▶ [Extracted text]:

If I have a partitioned data and I was to filter using the filters
argument in pd.read_parquet
how can I accomplish that? For example:
import pandas as pd
data = {
"ID": [1, 2, 3],
"Value": ["A", "B", "C"]
}
df = pd.DataFrame(data)
parquet_folder = "example_partitioned"
df.to_parquet(parquet_folder, index=False, partition_cols=["Value"])
So I have partitioned data structure on disk. If I construct a filter condition like this it works:
filter_conditions = [
("Value", "==", "A")
]
pd.read_parquet(parquet_folder, filters=filter_conditions)
But if I want multiple conditions (i.e. A OR B) the following does not work:
filter_conditions_two = [
("Value", "==", "A"),
("Value", "==", "B")
]
pd.read_parquet(parquet_folder, filters=filter_conditions_two)

▶ [Required tasks]:
1. Reproduce the parquet filtering post starting at "So I have partitioned" and ending at "pd.read_parquet(parquet_folder, filters=filter_conditions_two)".
2. Which column does the parquet filtering post pass to partition_cols when writing the data?
Rely solely on the parquet filtering post as your source.

▶ [Provided material]:
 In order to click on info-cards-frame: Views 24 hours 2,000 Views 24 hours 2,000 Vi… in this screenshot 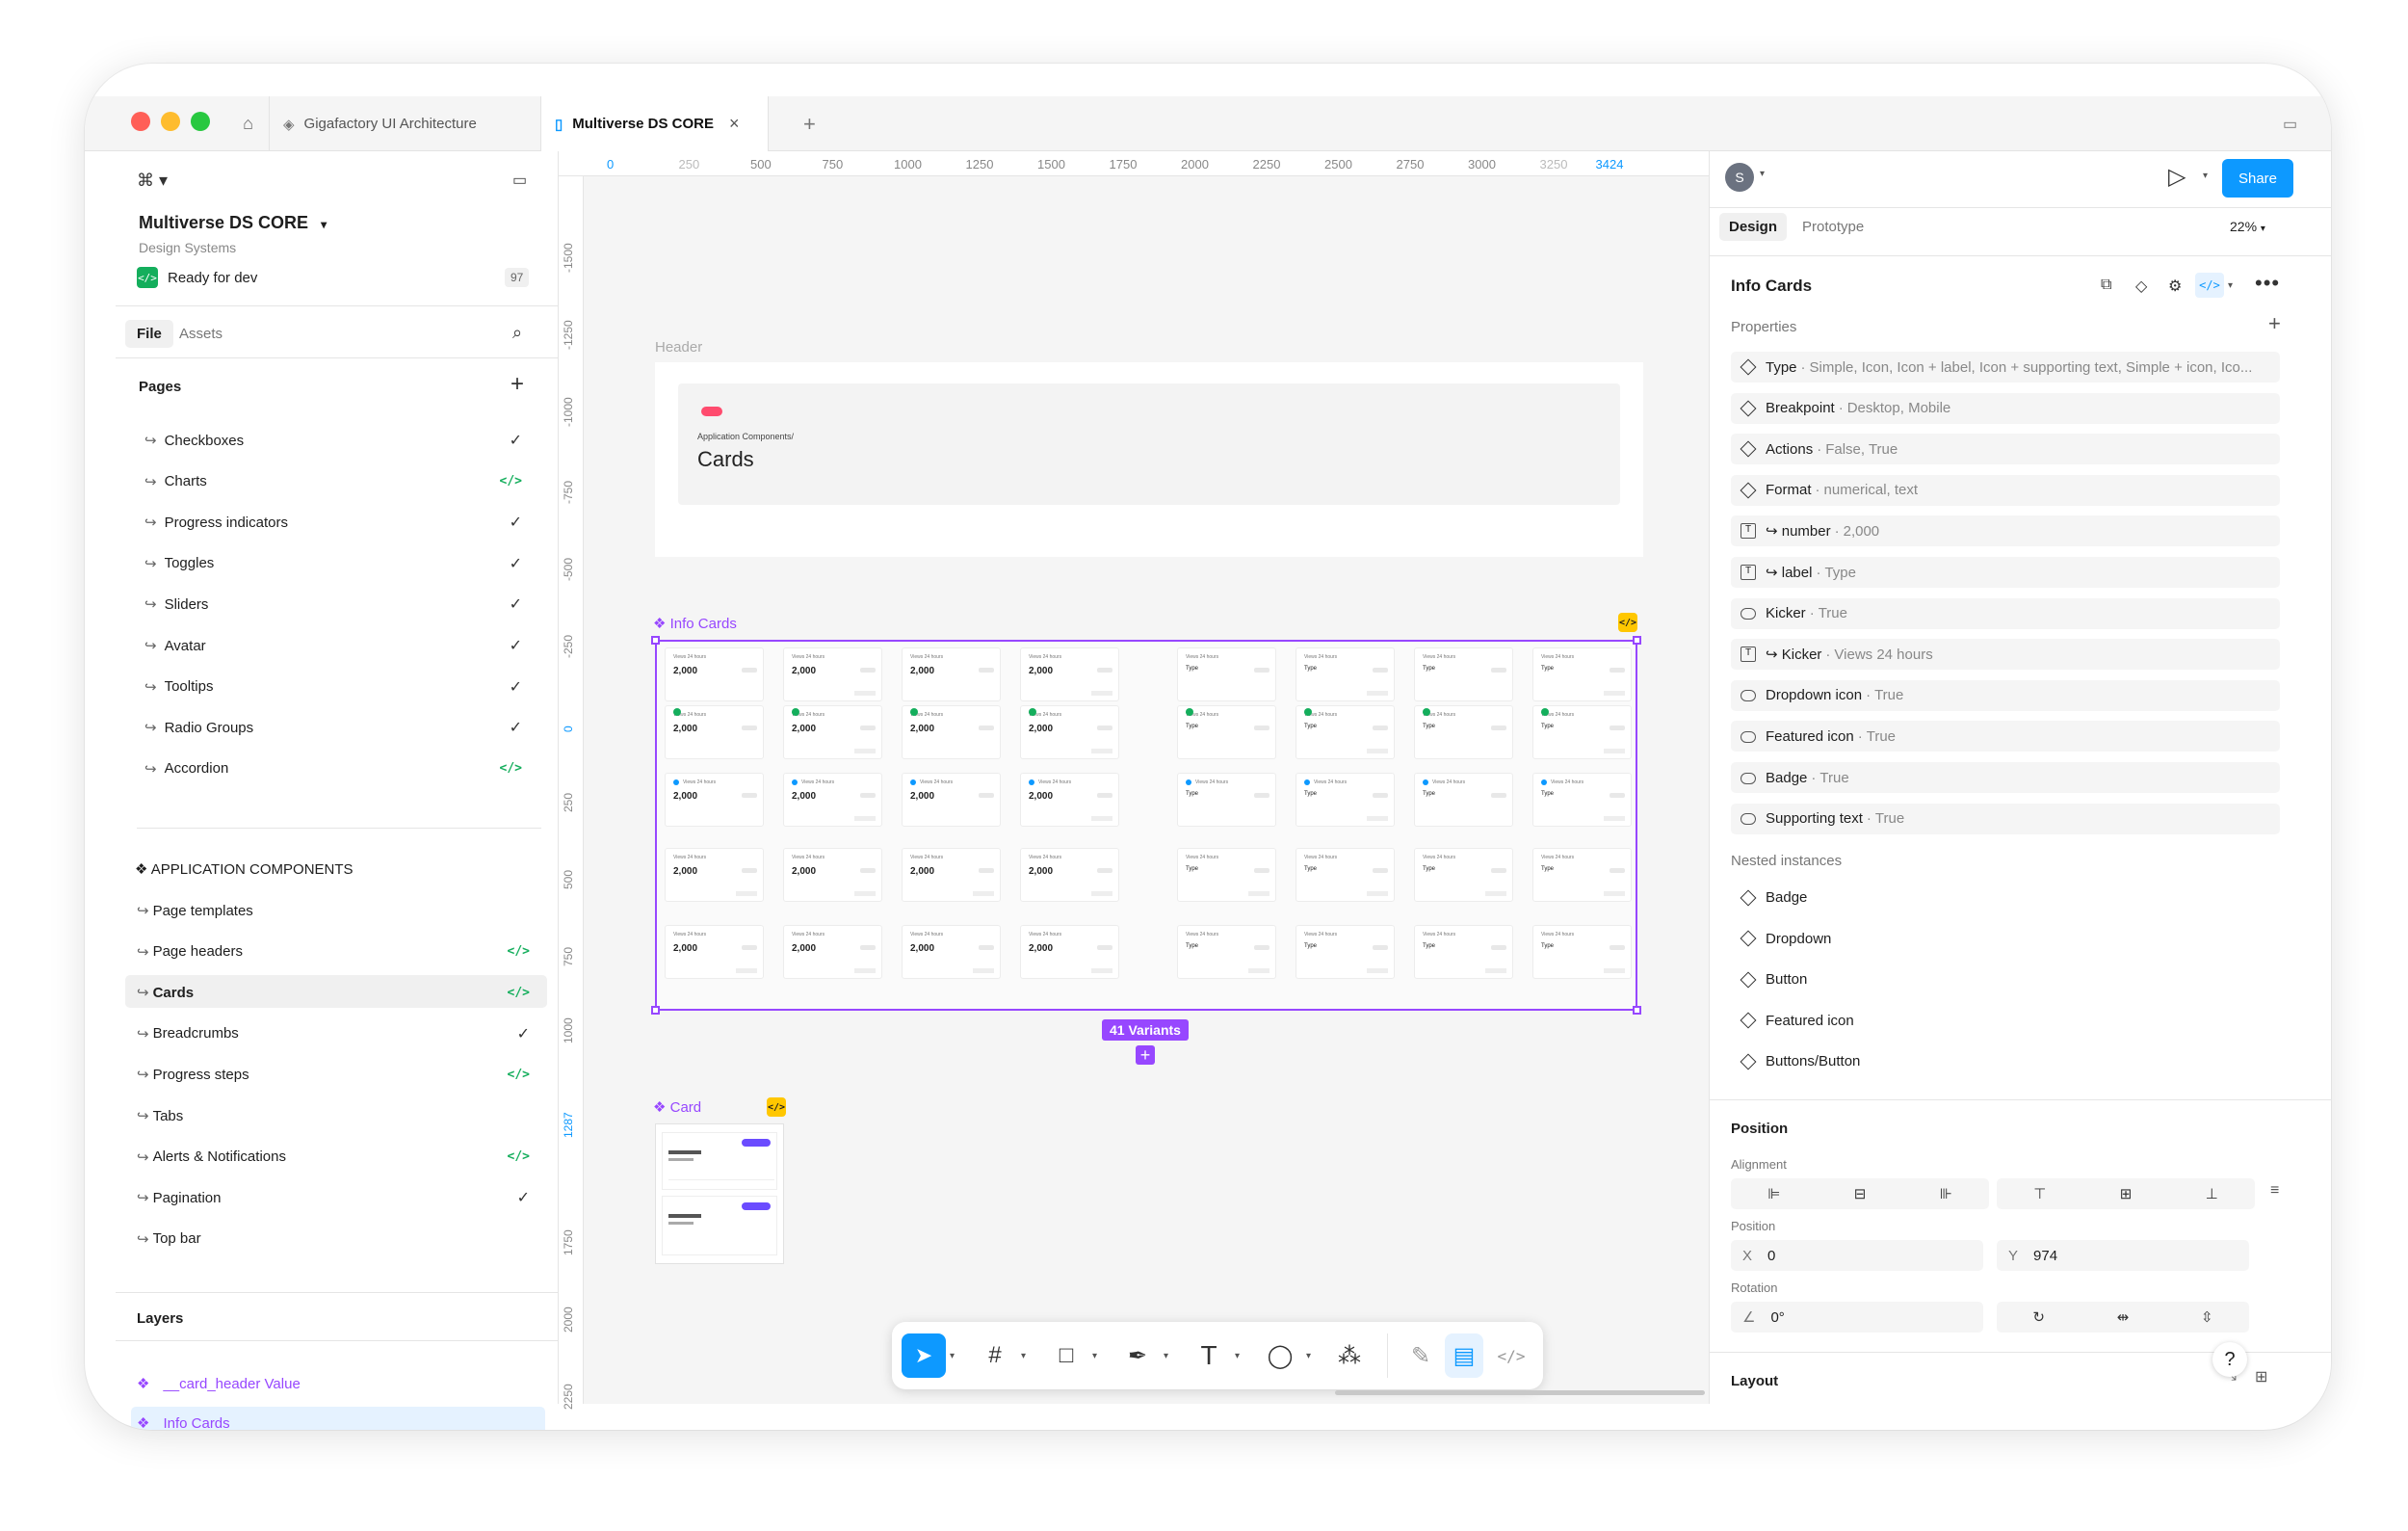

▶ [Answers to each task]:
1.
So I have partitioned data structure on disk. If I construct a filter condition like this it works:
filter_conditions = [
("Value", "==", "A")
]
pd.read_parquet(parquet_folder, filters=filter_conditions)
But if I want multiple conditions (i.e. A OR B) the following does not work:
filter_conditions_two = [
("Value", "==", "A"),
("Value", "==", "B")
]
pd.read_parquet(parquet_folder, filters=filter_conditions_two)

2. The "Value" column.